Methods: Our team did a literature review on NIH PubMed; we aimed to gather existing information on the effectiveness of point-of-care lactate tests. After compiling relevant data, our team analyzed each article for statistics on the effectiveness of point-of-care lactate tests in the context of post-surgical usage. These findings were analyzed for any relevant information on sepsis prevention.

Results: Data from many different studies showed that point-of-care finger lactate tests have reliable accuracy in blood lactate values. The tools were compared to gold-standard tests and maintained accuracy while being easy to use. However, there is a significant lack of evidence for the contribution of point-of-care lactate testing in improving rates of post-operative sepsis.
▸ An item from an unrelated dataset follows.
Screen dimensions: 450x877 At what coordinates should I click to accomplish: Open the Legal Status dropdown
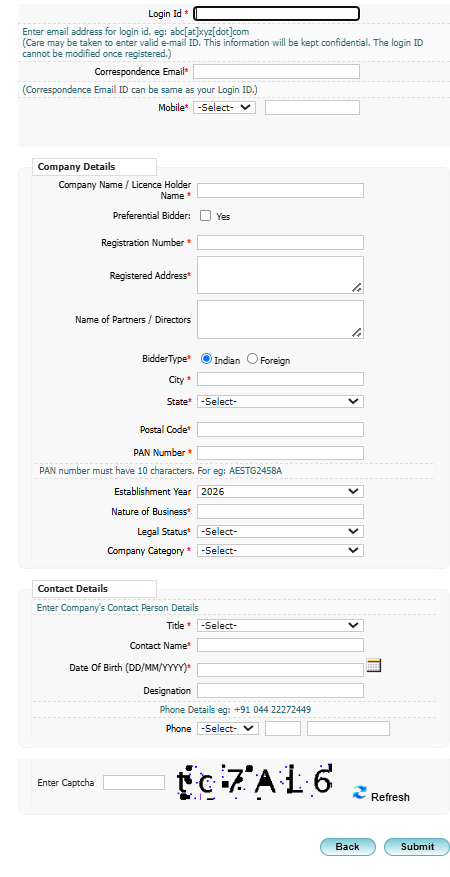280,531
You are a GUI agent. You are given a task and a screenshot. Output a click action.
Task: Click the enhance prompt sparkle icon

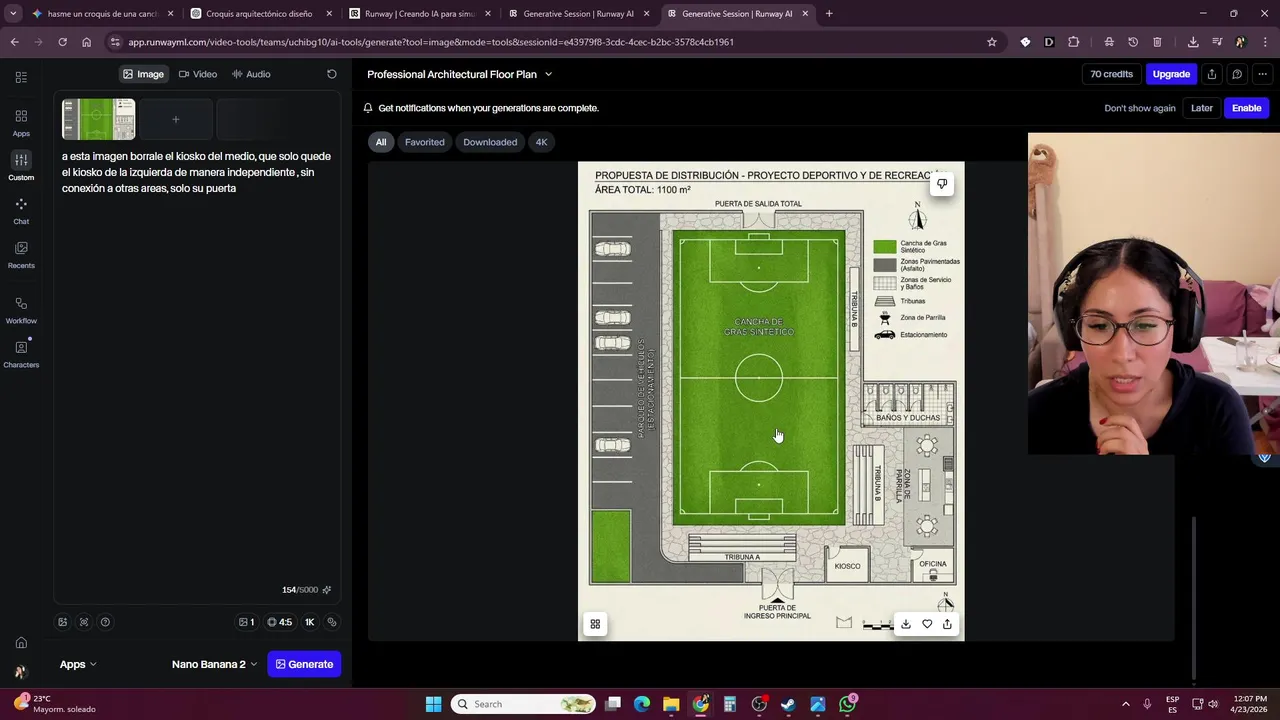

Conclusion: Point-of-care lactate tests are simple for healthcare providers to use in a variety of different contexts; thus, they are reliable for quick measurements of lactate levels. Unfortunately, there is lack of evidence that this has much utility in patient diagnosis/management to cause any significant changes in patient outcome, particularly in the detection/prevention of genuine sepsis. Therefore, this tool may not be useful for the “SepsisCheckToGo” kit, as it could increase healthcare costs and add unnecessary steps to patients’ post-surgery steps without real evidence of alleviated outcomes.